▶ _Exercise details_
Please copy out each line of the entries in which "agent" appears.

▶ _Records supplied_
--------------------------------
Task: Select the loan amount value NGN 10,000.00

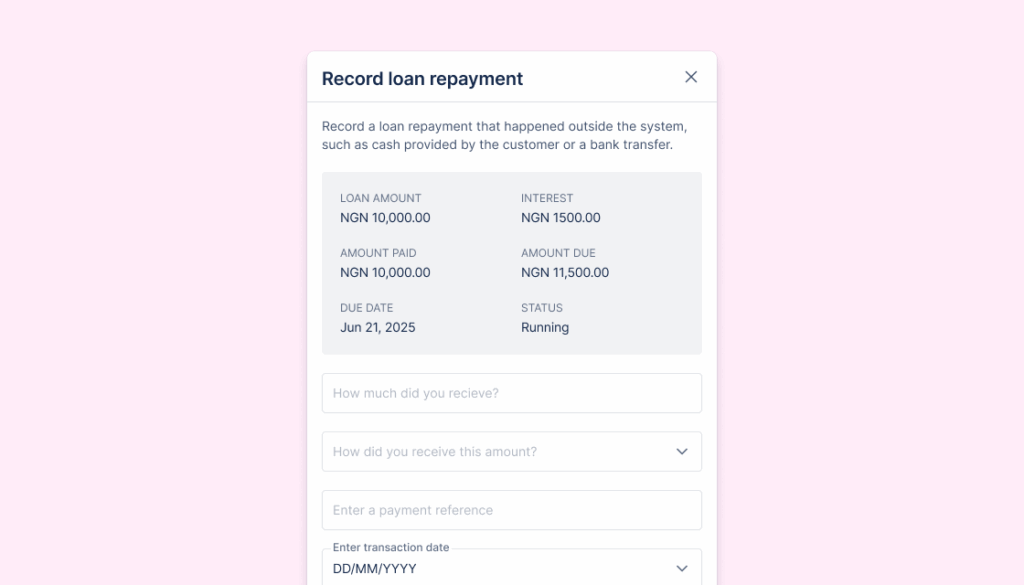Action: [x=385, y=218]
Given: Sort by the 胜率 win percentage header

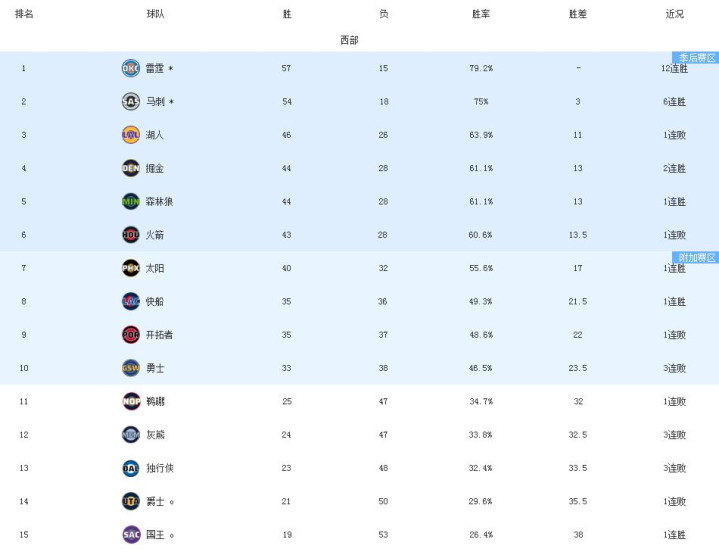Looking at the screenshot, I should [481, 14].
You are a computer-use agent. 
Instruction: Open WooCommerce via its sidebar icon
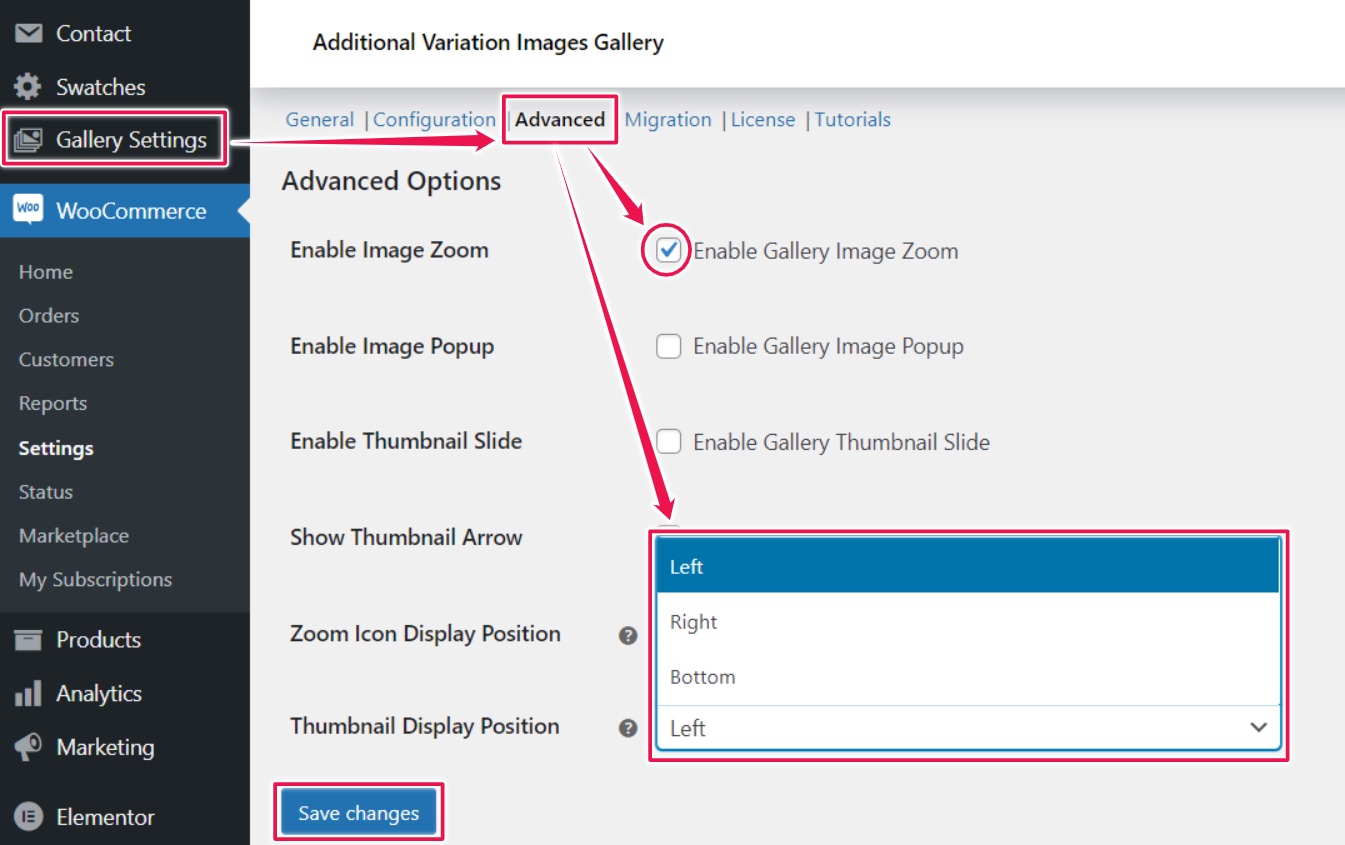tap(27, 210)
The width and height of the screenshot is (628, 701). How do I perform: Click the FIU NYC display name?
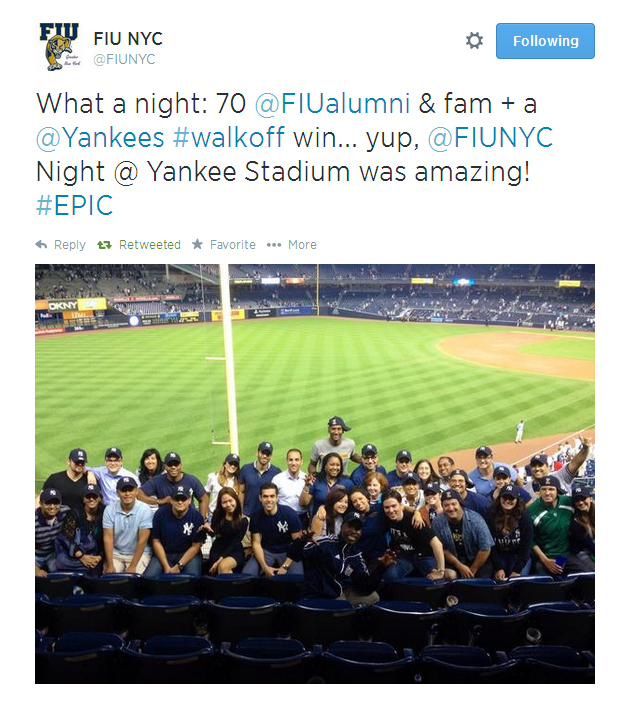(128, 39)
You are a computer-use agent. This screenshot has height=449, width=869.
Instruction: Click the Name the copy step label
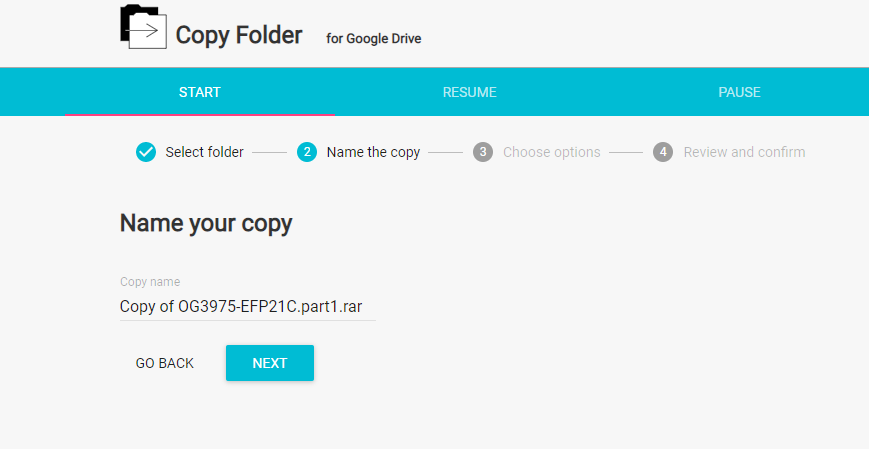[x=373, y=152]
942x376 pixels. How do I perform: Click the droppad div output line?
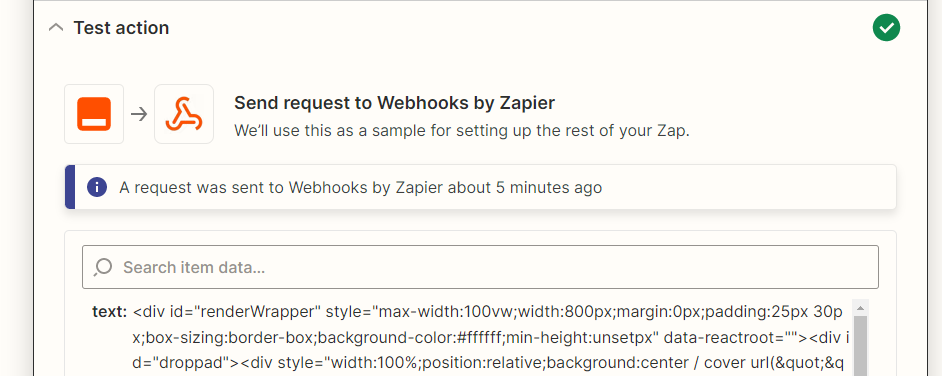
--------------------------------
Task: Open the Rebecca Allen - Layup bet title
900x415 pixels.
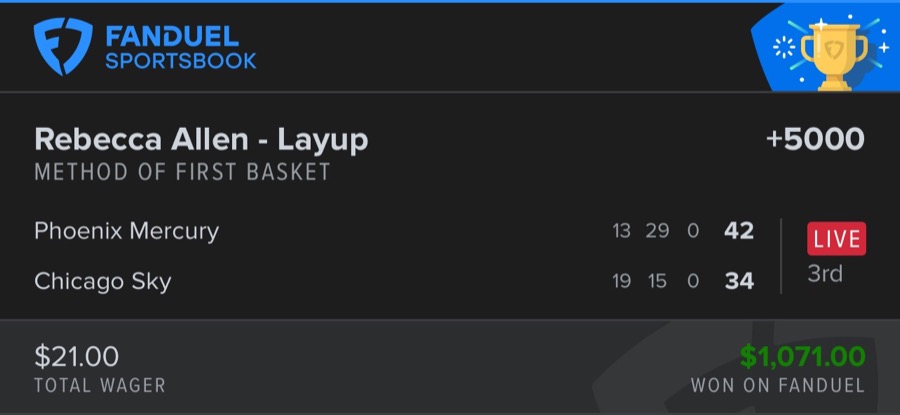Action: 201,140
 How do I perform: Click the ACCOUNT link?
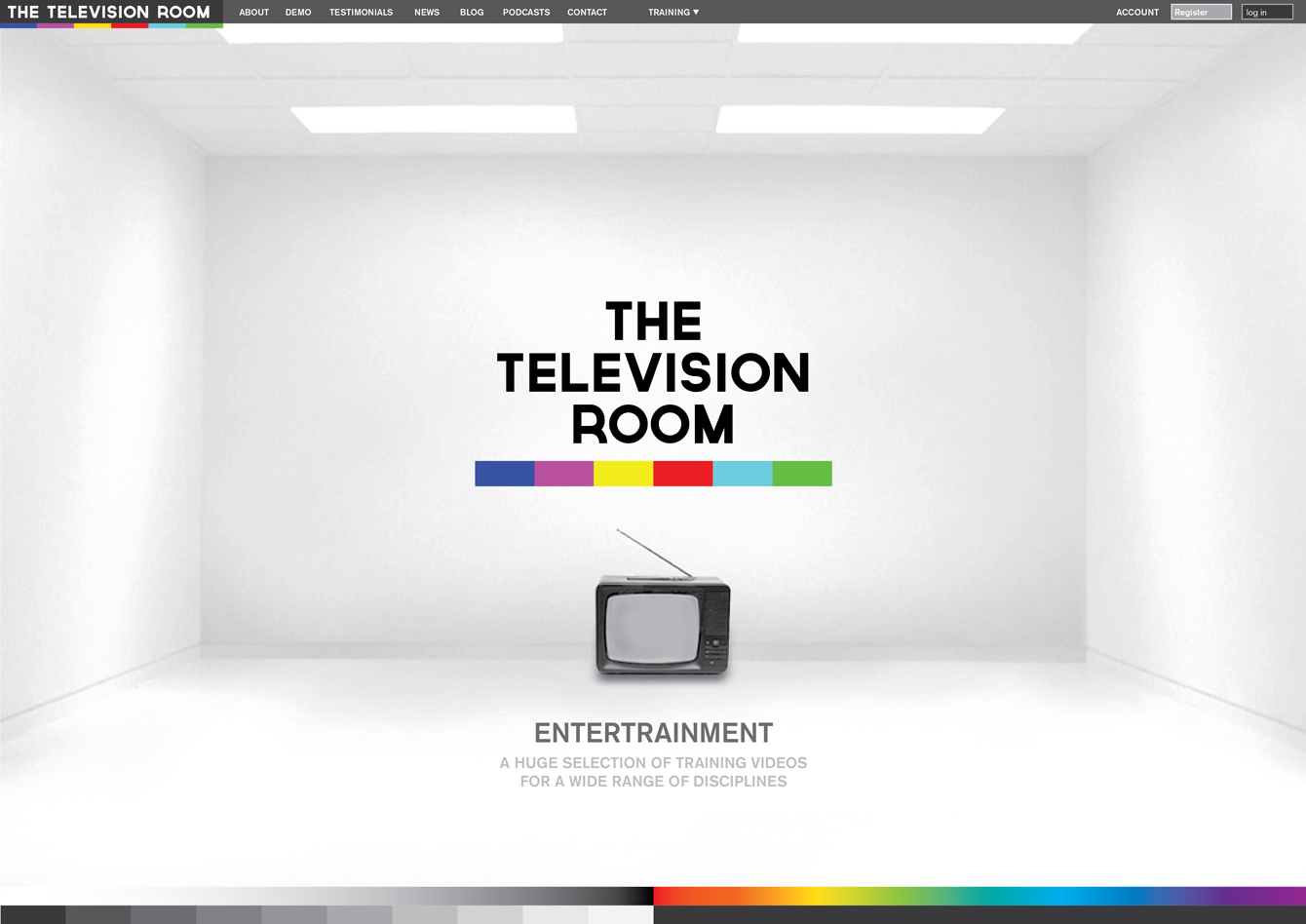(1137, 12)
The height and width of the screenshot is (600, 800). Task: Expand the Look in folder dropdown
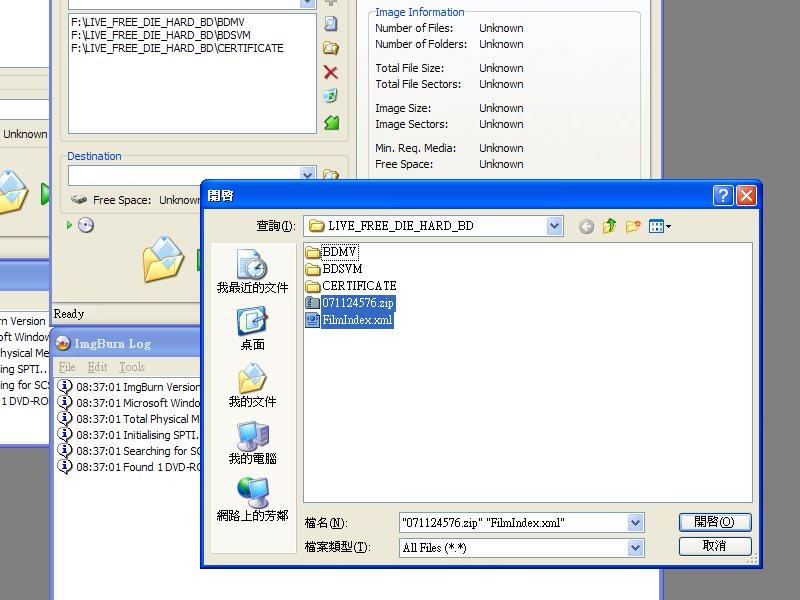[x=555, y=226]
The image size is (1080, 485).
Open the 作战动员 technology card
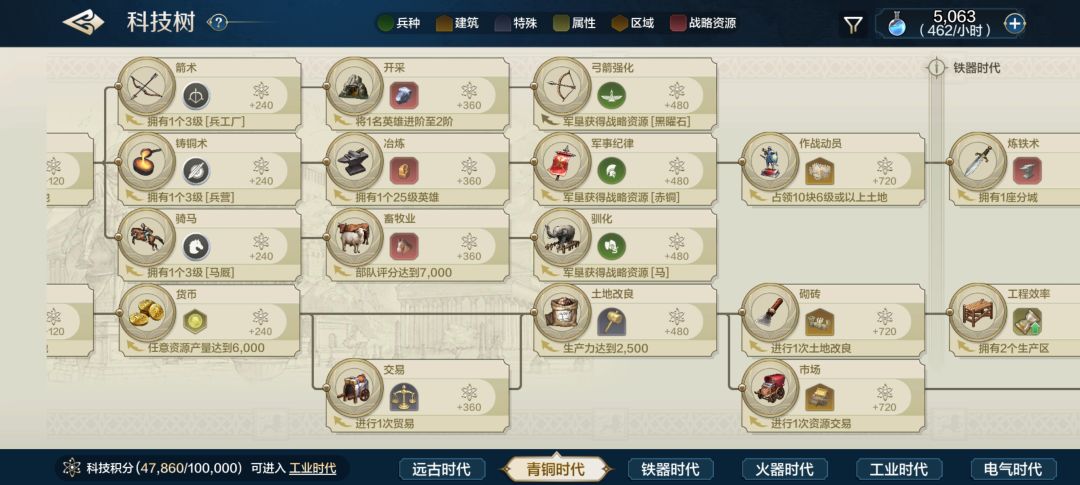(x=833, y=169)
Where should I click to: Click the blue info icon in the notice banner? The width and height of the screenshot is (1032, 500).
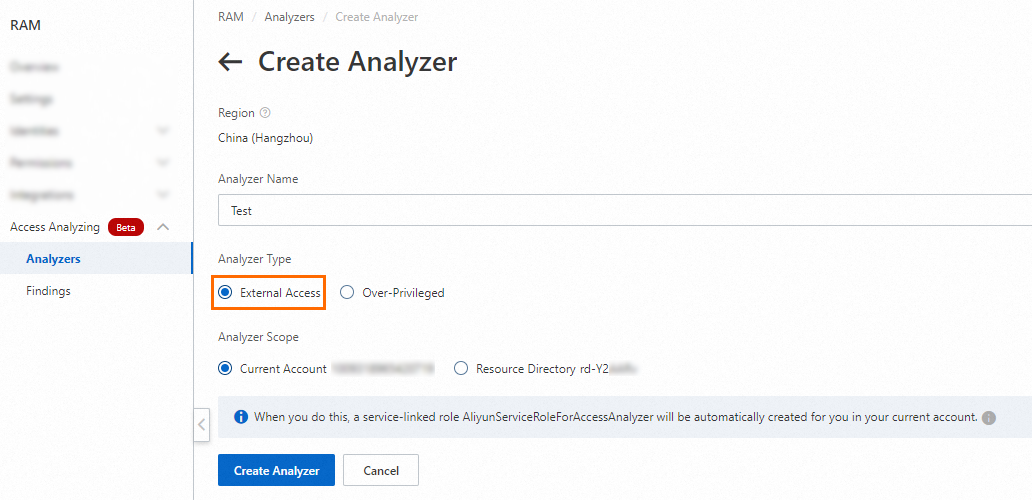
--------------------------------
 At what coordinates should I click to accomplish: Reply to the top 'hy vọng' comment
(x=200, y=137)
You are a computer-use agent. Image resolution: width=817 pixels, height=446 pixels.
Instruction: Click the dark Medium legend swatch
--------------------------------
▶ _Response to this exercise_
You are a computer-use agent. 
You are a computer-use agent. This screenshot has height=449, width=869.
You are a computer-use agent. Image resolution: width=817 pixels, height=446 pixels.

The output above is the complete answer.